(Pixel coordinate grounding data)
------------------------------------
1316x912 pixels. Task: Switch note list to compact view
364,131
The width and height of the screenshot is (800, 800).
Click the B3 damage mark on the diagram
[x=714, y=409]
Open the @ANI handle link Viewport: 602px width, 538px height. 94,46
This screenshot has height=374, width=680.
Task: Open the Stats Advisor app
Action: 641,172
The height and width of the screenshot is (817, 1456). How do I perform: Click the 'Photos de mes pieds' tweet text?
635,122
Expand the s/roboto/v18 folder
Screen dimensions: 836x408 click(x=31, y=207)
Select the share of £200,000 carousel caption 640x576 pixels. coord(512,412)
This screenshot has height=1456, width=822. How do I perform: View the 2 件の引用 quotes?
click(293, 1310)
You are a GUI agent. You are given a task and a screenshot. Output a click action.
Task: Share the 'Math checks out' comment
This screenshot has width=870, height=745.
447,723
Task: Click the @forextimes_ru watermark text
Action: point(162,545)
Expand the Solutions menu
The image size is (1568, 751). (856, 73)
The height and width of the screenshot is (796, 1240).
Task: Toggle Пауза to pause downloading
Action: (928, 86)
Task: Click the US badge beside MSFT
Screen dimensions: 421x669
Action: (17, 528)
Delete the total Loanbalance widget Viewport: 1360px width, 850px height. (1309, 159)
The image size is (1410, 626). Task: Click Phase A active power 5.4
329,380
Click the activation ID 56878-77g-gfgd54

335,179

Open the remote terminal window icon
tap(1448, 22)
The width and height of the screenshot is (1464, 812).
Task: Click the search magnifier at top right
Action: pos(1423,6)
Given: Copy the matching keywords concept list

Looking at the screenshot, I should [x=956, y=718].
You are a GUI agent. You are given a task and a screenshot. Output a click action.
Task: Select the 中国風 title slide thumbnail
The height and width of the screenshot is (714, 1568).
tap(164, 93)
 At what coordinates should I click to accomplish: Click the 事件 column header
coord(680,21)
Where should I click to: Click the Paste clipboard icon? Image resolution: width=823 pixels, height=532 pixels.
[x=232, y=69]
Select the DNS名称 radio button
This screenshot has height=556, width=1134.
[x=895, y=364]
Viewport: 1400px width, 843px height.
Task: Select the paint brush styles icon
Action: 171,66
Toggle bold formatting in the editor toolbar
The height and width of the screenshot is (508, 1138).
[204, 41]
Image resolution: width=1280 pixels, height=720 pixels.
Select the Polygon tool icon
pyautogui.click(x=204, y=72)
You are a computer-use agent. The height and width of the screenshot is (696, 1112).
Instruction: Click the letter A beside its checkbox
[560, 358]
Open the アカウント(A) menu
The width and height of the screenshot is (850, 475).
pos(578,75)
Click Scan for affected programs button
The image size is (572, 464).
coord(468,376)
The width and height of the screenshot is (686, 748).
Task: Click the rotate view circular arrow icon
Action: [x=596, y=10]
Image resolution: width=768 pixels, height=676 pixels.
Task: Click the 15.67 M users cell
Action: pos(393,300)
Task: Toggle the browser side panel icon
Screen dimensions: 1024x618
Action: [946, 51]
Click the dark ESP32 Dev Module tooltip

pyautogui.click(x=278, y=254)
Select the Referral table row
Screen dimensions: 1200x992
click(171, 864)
------------------------------------
— EXERCISE AIM —
Reproduce the data in full. Nothing in it may be altered.

— TASK ANSWER —
1316x912 pixels. Task: Switch note list to compact view
364,131
The width and height of the screenshot is (800, 800).
Click the B3 damage mark on the diagram
[x=714, y=409]
Open the @ANI handle link Viewport: 602px width, 538px height. 94,46
This screenshot has height=374, width=680.
Task: Open the Stats Advisor app
Action: 641,172
The height and width of the screenshot is (817, 1456). How do I perform: Click the 'Photos de mes pieds' tweet text?
635,122
Expand the s/roboto/v18 folder
Screen dimensions: 836x408 click(x=31, y=207)
Select the share of £200,000 carousel caption 640x576 pixels. coord(512,412)
This screenshot has height=1456, width=822. How do I perform: View the 2 件の引用 quotes?
click(293, 1310)
You are a GUI agent. You are given a task and a screenshot. Output a click action.
Task: Share the 'Math checks out' comment
This screenshot has width=870, height=745.
447,723
Task: Click the @forextimes_ru watermark text
Action: point(162,545)
Expand the Solutions menu
The image size is (1568, 751). (856, 73)
The height and width of the screenshot is (796, 1240).
Task: Toggle Пауза to pause downloading
Action: (928, 86)
Task: Click the US badge beside MSFT
Screen dimensions: 421x669
Action: (17, 528)
Delete the total Loanbalance widget Viewport: 1360px width, 850px height. (1309, 159)
The image size is (1410, 626). Task: Click Phase A active power 5.4
329,380
Click the activation ID 56878-77g-gfgd54

335,179

Open the remote terminal window icon
tap(1448, 22)
The width and height of the screenshot is (1464, 812).
Task: Click the search magnifier at top right
Action: pos(1423,6)
Given: Copy the matching keywords concept list

Looking at the screenshot, I should [x=956, y=718].
You are a GUI agent. You are given a task and a screenshot. Output a click action.
Task: Select the 中国風 title slide thumbnail
The height and width of the screenshot is (714, 1568).
tap(164, 93)
 At what coordinates should I click to accomplish: Click the 事件 column header
coord(680,21)
Where should I click to: Click the Paste clipboard icon? Image resolution: width=823 pixels, height=532 pixels.
[x=232, y=69]
Select the DNS名称 radio button
This screenshot has height=556, width=1134.
[x=895, y=364]
Viewport: 1400px width, 843px height.
Task: Select the paint brush styles icon
Action: 171,66
Toggle bold formatting in the editor toolbar
The height and width of the screenshot is (508, 1138).
[204, 41]
Image resolution: width=1280 pixels, height=720 pixels.
Select the Polygon tool icon
pyautogui.click(x=204, y=72)
You are a computer-use agent. The height and width of the screenshot is (696, 1112).
Instruction: Click the letter A beside its checkbox
[560, 358]
Open the アカウント(A) menu
The width and height of the screenshot is (850, 475).
pos(578,75)
Click Scan for affected programs button
The image size is (572, 464).
coord(468,376)
The width and height of the screenshot is (686, 748).
Task: Click the rotate view circular arrow icon
Action: [x=596, y=10]
Image resolution: width=768 pixels, height=676 pixels.
Task: Click the 15.67 M users cell
Action: pos(393,300)
Task: Toggle the browser side panel icon
Screen dimensions: 1024x618
Action: [946, 51]
Click the dark ESP32 Dev Module tooltip

pyautogui.click(x=278, y=254)
Select the Referral table row
Screen dimensions: 1200x992
click(171, 864)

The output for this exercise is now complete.